I have used Freestyle's Arista Ortho in a variety of soups and have never been completely pleased with the results. After having finished box of Arista, I am ready to look for a new film. I see that Maco, Efke, and Ilford make Ortho films, has anybody used them in camera?

Suggestions are, as always, appreciated.
I would check the spectral response curves of a couple of films before you make a choice. I have experimented with Ilford Ortho, its spectral reponse seems to stop in the middle of the green band. Partly because of this, it is very easy to handle in the darkroom, I have the correct dark red Ilford safelight screen but also find that a Paterson bright red safelight seems to be OK (at a distance of 1 meter or more).

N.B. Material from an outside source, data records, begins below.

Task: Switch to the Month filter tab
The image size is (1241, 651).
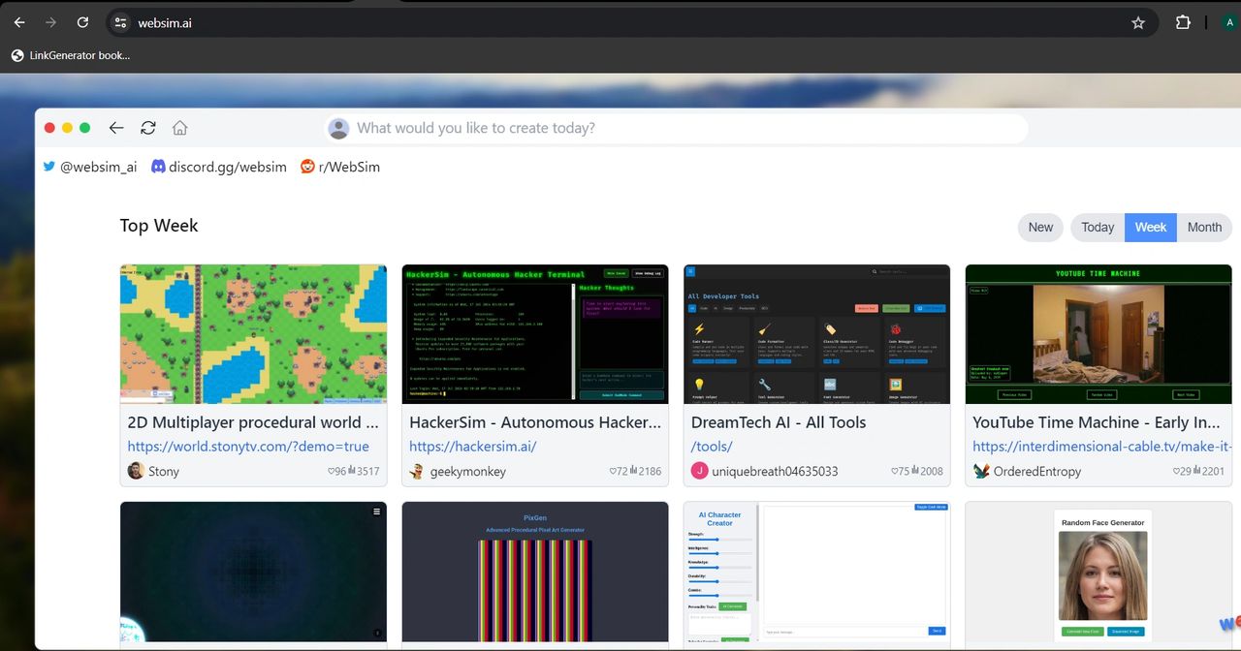Action: click(x=1204, y=227)
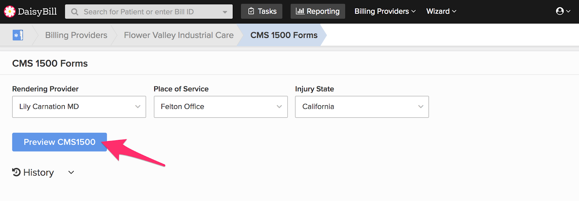Click into the Patient or Bill ID search field

point(145,12)
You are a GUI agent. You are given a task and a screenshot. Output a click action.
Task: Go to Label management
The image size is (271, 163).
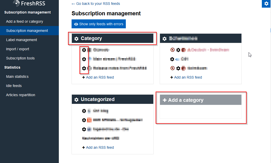click(22, 40)
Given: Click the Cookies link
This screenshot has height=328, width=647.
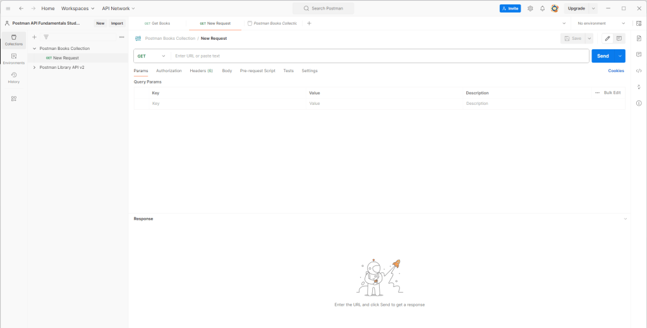Looking at the screenshot, I should tap(615, 71).
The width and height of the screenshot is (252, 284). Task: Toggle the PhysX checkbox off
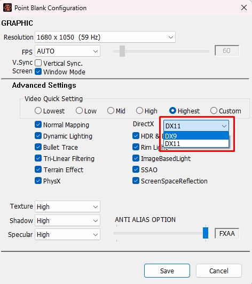point(38,181)
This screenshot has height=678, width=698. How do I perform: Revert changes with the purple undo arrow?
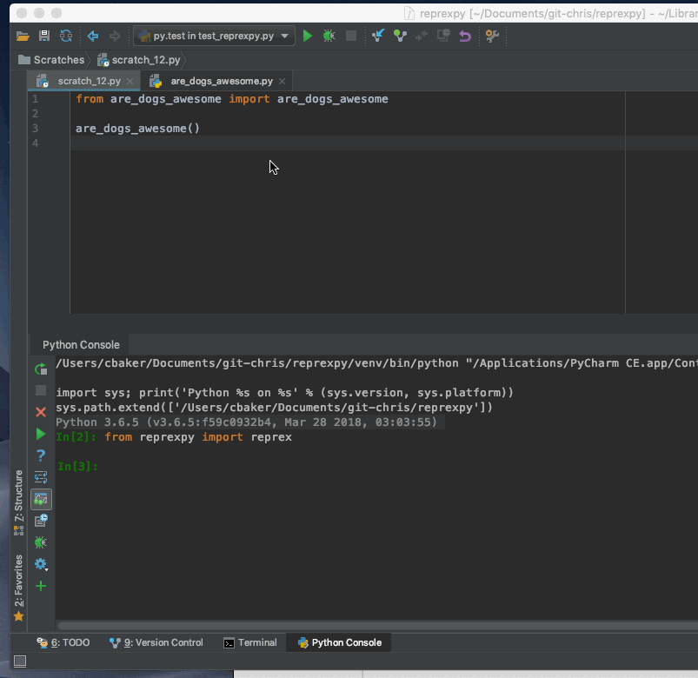point(465,36)
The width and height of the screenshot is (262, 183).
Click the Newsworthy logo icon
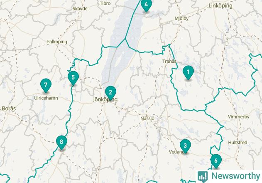(x=203, y=176)
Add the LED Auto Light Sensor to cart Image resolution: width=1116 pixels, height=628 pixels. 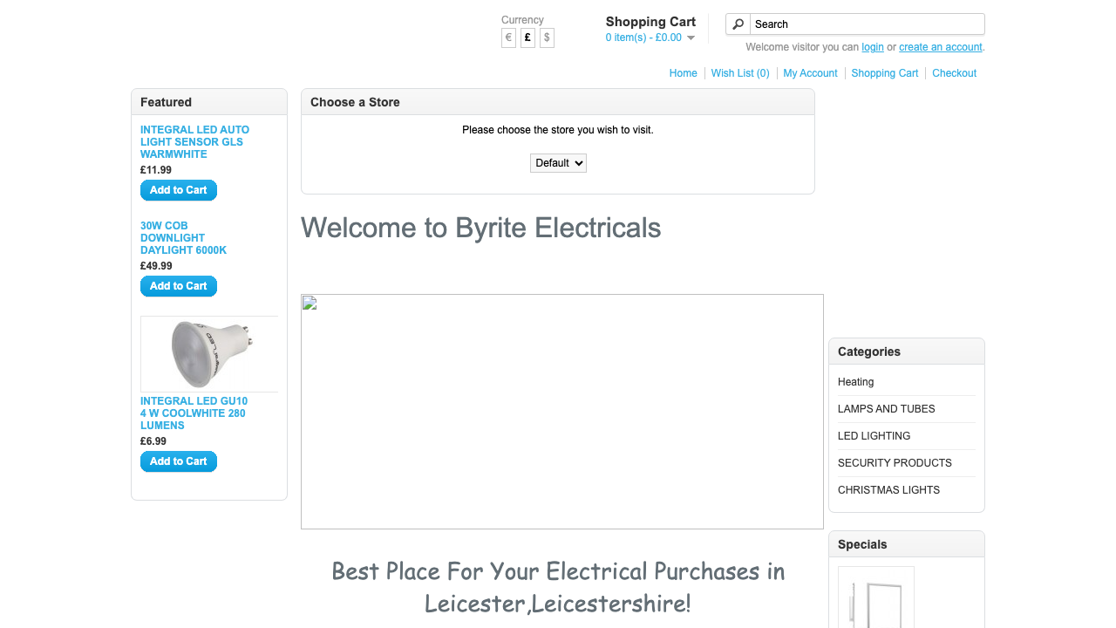[x=178, y=190]
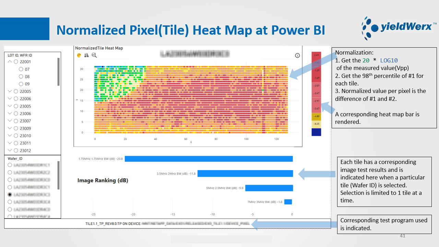Collapse the 22001 lot tree node

[x=10, y=62]
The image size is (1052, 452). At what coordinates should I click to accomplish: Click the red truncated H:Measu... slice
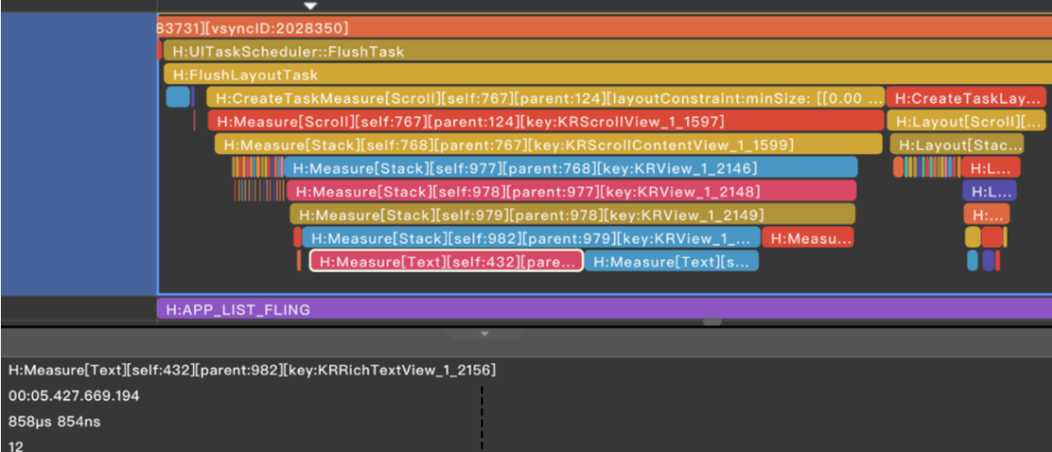pyautogui.click(x=808, y=238)
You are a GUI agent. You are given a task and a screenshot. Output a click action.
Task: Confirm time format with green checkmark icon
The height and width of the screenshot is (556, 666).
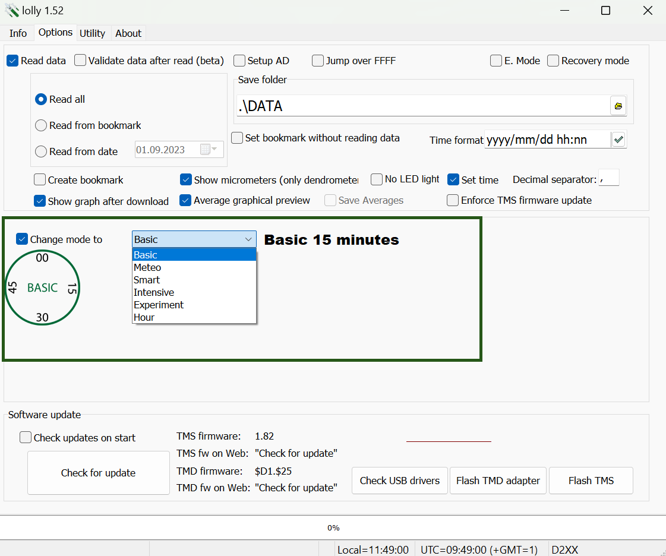tap(618, 140)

Ilford Ortho is rated at ISO 80 in daylight, I have usually found EI 20 or so give me the negatives I like, the Ilford data sheet give development times only for high bar G indexes (0.62 and more), I found pictorial negatives need much less development. Because of the spectral response, only yellow or yellow/green filters are really feasible for camera exposures, filters that have a factor of 2x with pan film will probably need 4 to 5x with Ortho. Ultimately it's a matter of whether the film gives you a "look" that you like.

Regards,

David

PS: The PDF file on Ortho seems to have disappeared from the Ilford website. If you would like a copy, please PM me.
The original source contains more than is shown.